What is being asked:
Convert the lines below, everything from the line containing "Task: Open the" down to the line containing "(x=53, y=67)", both included, into a Markdown table with the columns Row and Line, one numbered row per line and blank lines left out. Leave the pictures out of the answer.

Given data:

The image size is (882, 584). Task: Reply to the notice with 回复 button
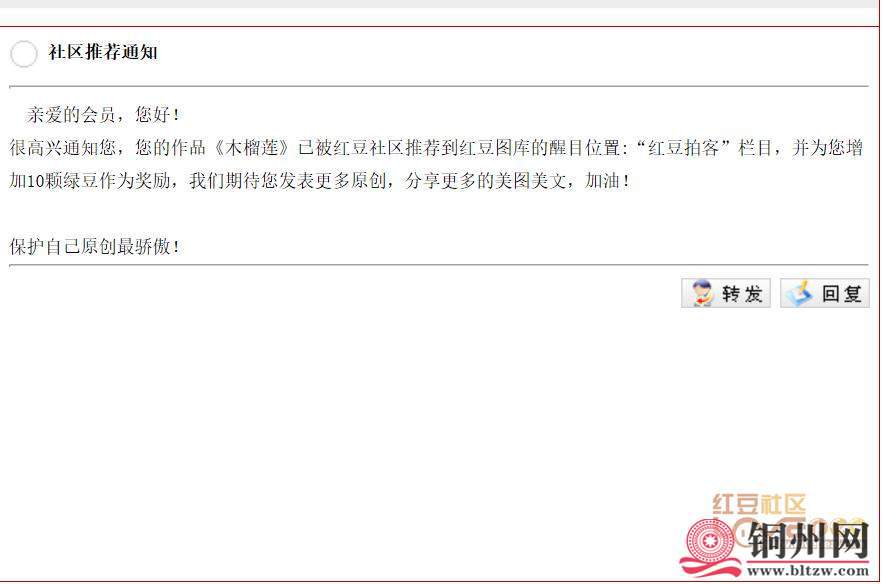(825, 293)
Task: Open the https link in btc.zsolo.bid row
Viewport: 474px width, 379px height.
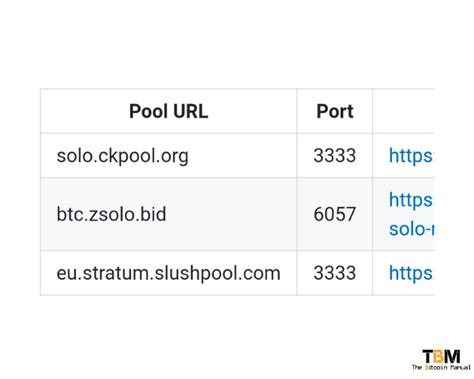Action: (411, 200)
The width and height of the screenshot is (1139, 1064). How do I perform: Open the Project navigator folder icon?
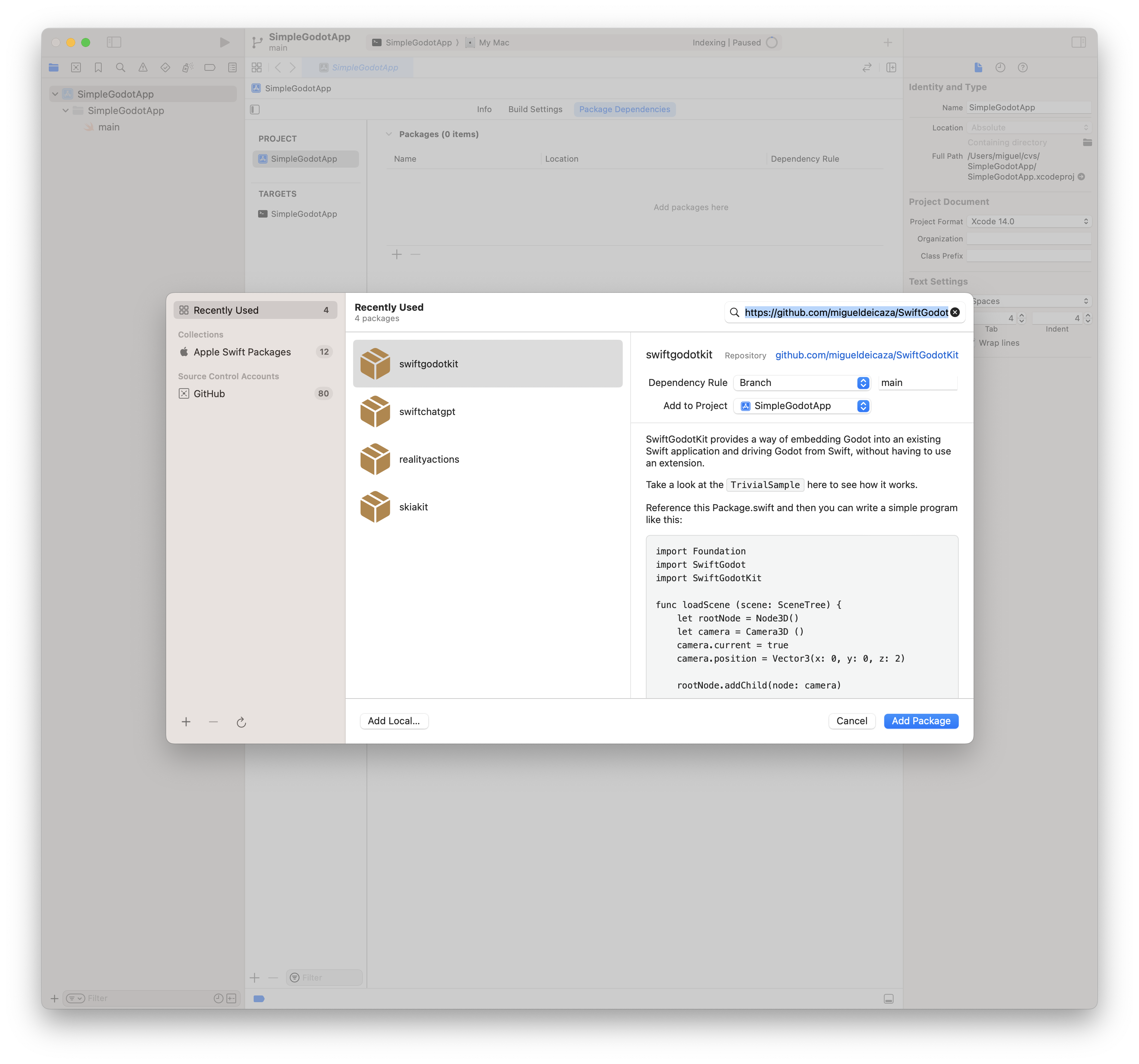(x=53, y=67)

---

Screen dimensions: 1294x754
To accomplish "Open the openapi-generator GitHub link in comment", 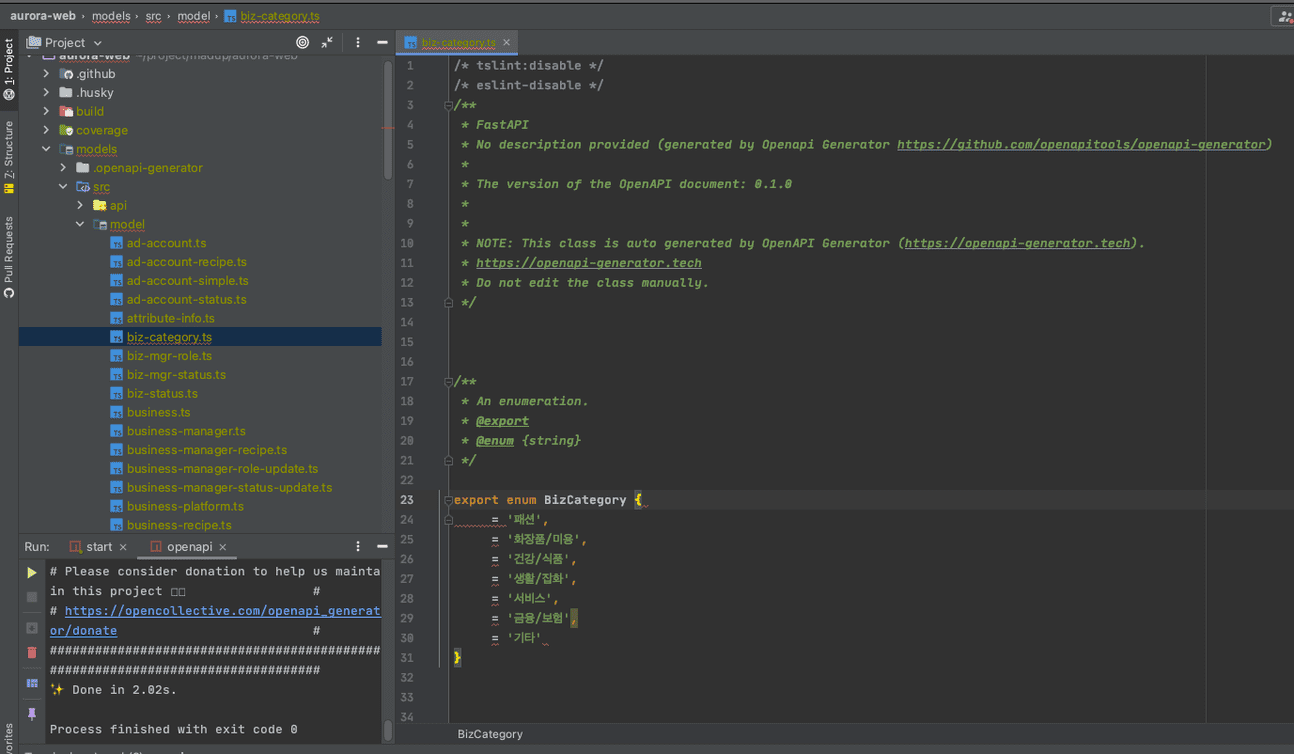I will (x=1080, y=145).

==

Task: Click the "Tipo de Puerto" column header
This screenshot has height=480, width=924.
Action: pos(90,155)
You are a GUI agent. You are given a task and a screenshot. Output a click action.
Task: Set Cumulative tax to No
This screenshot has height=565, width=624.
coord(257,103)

Complete answer:
| Row | Line |
|---|---|
| 1 | Task: Open the https link in btc.zsolo.bid row |
| 2 | Viewport: 474px width, 379px height. |
| 3 | Action: (411, 200) |
| 4 | The width and height of the screenshot is (1139, 1064). How do I perform: Open the Project navigator folder icon? |
| 5 | (x=53, y=67) |